An individual must file a return if either their gross income or their adjusted gross income (AGI) was more than the amount defined by law. California residents must consider their total worldwide gross income to determine their filing requirement. Part-Year residents must file a return if they have any income taxable by California (which includes income from all sources while a resident and California source income while a nonresident), and their income from all sources is more than the filing requirement amounts for residents. Nonresidents must file a return if they have any California source income and their income from all sources is more than the filing requirement amounts for residents.

A final return must be filed for a person who died during the calendar year if a return normally would be required. The administrator or executor if one is appointed or beneficiary must file a return. Please print or type 'deceased' and the date of death next to the taxpayer's name at the top of the return. If you are a surviving spouse and no administrator or executor has been appointed, you may file a joint return if you did not remarry during the same year in which your spouse died. Write the words surviving spouse next to your name when you sign the return. You may also file a joint return with an administrator or executor acting in behalf of the deceased taxpayer. If you file a return and claim a refund that is owed to a deceased taxpayer, you are certifying under penalty of perjury that you are entitled to the refund as the deceased's surviving relative or sole beneficiary under the provisions of the California Probate Code or you are the legal representative of the deceased taxpayer's estate. If you are the legal representative then you must attach certified copies of the letters of administration or letters of testamentary. When filing the return you must also attach a copy of federal Form 1310, Statement of Person Claiming Refund Due a Deceased Taxpayer, or a copy of the death certificate.

Community property is anything acquired by the husband and wife during their marriage while they are domiciled in a community property state.
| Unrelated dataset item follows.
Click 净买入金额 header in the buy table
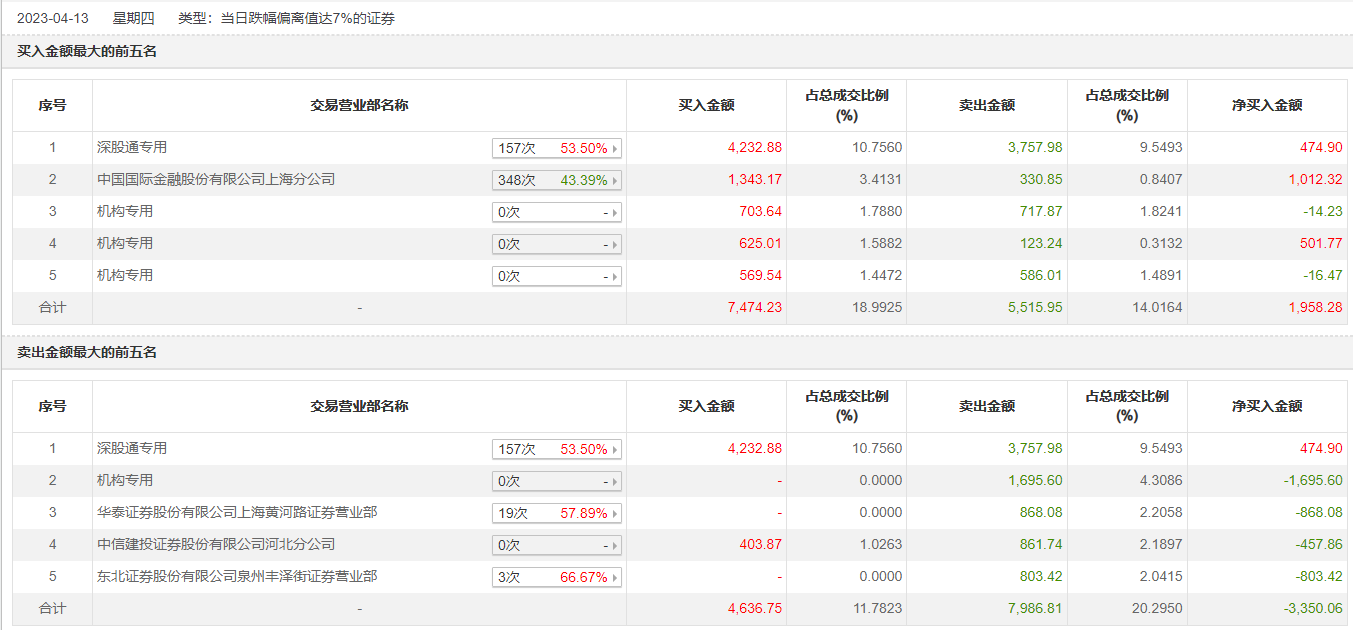 [x=1267, y=105]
Community property is all property that does not fall within the definition of separate property. The definition of separate property is as follows: Separate property is all property owned separately by the husband or wife before marriage. It is also property acquired separately after marriage by the husband or wife as a gift, devise, bequest or inheritance. Separate property may be acquired during marriage by purchase with separate funds, by exchanging the separate property, or in accordance with a pre- or post-nuptial agreement.

It's easy. You already have one. California law allows you an automatic six-month extension, so if you file your return by October 15, you will not be subject to a late filing penalty. Please note, this is not an extension of time to pay your tax. To avoid late payment penalties and interest you must pay the full amount of tax you owe by April 15. If you are paying your tax but not yet filing your return, include a completed Payment Voucher for Automatic Extension for Individuals (Form 3519) with your April 15th payment. If you owe, but cannot pay your taxes by April 15th, you should still file your return by October 15, (the extended due date). Although there are penalties for late payment of tax, the penalty for late filing of the return is usually higher. After your return is processed, the Franchise Tax Board will send you a bill that includes any penalties and interest. Note: The process for requesting an extension to file your federal return is different.

If you owe, but cannot pay your taxes by the due date, you should still file your return on time and pay as much as you can. Although there are penalties for late payment of tax, the penalty for late filing of the return is usually higher. After your return is processed, IRS or Franchise Tax Board will send you a bill including penalties and interest. Please be sure to include your social security number and tax year on your check or money order.